[About this task] These entries are to be set down again exactly.

[Data listing]
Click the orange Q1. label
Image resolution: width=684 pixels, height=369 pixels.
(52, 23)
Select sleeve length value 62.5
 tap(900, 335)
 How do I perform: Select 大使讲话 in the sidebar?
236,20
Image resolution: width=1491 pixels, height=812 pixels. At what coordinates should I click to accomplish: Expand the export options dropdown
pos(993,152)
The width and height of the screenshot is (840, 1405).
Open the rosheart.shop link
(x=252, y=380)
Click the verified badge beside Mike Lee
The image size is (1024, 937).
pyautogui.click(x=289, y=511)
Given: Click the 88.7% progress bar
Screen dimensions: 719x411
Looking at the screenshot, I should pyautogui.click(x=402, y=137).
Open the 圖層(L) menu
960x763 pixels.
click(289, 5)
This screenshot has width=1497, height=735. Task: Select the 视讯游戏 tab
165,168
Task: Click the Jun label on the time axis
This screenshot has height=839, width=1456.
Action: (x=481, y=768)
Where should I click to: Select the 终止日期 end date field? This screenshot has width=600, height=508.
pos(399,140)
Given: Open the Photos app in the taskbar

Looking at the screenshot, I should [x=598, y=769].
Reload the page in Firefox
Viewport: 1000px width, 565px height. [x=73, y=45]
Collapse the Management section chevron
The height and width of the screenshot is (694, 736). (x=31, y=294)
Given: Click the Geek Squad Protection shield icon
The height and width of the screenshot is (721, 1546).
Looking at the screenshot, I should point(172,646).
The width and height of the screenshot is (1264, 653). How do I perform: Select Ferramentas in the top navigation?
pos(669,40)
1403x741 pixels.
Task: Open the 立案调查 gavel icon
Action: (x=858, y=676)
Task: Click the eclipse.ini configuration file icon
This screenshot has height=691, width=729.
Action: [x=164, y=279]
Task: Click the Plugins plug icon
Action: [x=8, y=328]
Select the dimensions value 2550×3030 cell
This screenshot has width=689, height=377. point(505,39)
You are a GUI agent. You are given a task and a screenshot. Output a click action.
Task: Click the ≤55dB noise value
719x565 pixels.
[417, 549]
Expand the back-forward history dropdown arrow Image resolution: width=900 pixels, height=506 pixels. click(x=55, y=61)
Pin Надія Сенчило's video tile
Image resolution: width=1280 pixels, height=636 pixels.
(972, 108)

[Task result]
Click the orange Q1. label
Image resolution: width=684 pixels, height=369 pixels.
(52, 23)
Select sleeve length value 62.5
 tap(900, 335)
 How do I perform: Select 大使讲话 in the sidebar?
236,20
Image resolution: width=1491 pixels, height=812 pixels. At what coordinates should I click to accomplish: Expand the export options dropdown
pos(993,152)
The width and height of the screenshot is (840, 1405).
Open the rosheart.shop link
(x=252, y=380)
Click the verified badge beside Mike Lee
The image size is (1024, 937).
pyautogui.click(x=289, y=511)
Given: Click the 88.7% progress bar
Screen dimensions: 719x411
Looking at the screenshot, I should pyautogui.click(x=402, y=137).
Open the 圖層(L) menu
960x763 pixels.
click(289, 5)
This screenshot has width=1497, height=735. Task: Select the 视讯游戏 tab
165,168
Task: Click the Jun label on the time axis
This screenshot has height=839, width=1456.
Action: (x=481, y=768)
Where should I click to: Select the 终止日期 end date field? This screenshot has width=600, height=508.
pos(399,140)
Given: Open the Photos app in the taskbar

Looking at the screenshot, I should [x=598, y=769].
Reload the page in Firefox
Viewport: 1000px width, 565px height. [x=73, y=45]
Collapse the Management section chevron
The height and width of the screenshot is (694, 736). (x=31, y=294)
Given: Click the Geek Squad Protection shield icon
The height and width of the screenshot is (721, 1546).
Looking at the screenshot, I should point(172,646).
The width and height of the screenshot is (1264, 653). How do I perform: Select Ferramentas in the top navigation?
pos(669,40)
1403x741 pixels.
Task: Open the 立案调查 gavel icon
Action: (x=858, y=676)
Task: Click the eclipse.ini configuration file icon
This screenshot has height=691, width=729.
Action: [x=164, y=279]
Task: Click the Plugins plug icon
Action: [x=8, y=328]
Select the dimensions value 2550×3030 cell
This screenshot has width=689, height=377. point(505,39)
You are a GUI agent. You are given a task and a screenshot. Output a click action.
Task: Click the ≤55dB noise value
719x565 pixels.
[417, 549]
Expand the back-forward history dropdown arrow Image resolution: width=900 pixels, height=506 pixels. click(x=55, y=61)
Pin Надія Сенчило's video tile
Image resolution: width=1280 pixels, height=636 pixels.
(972, 108)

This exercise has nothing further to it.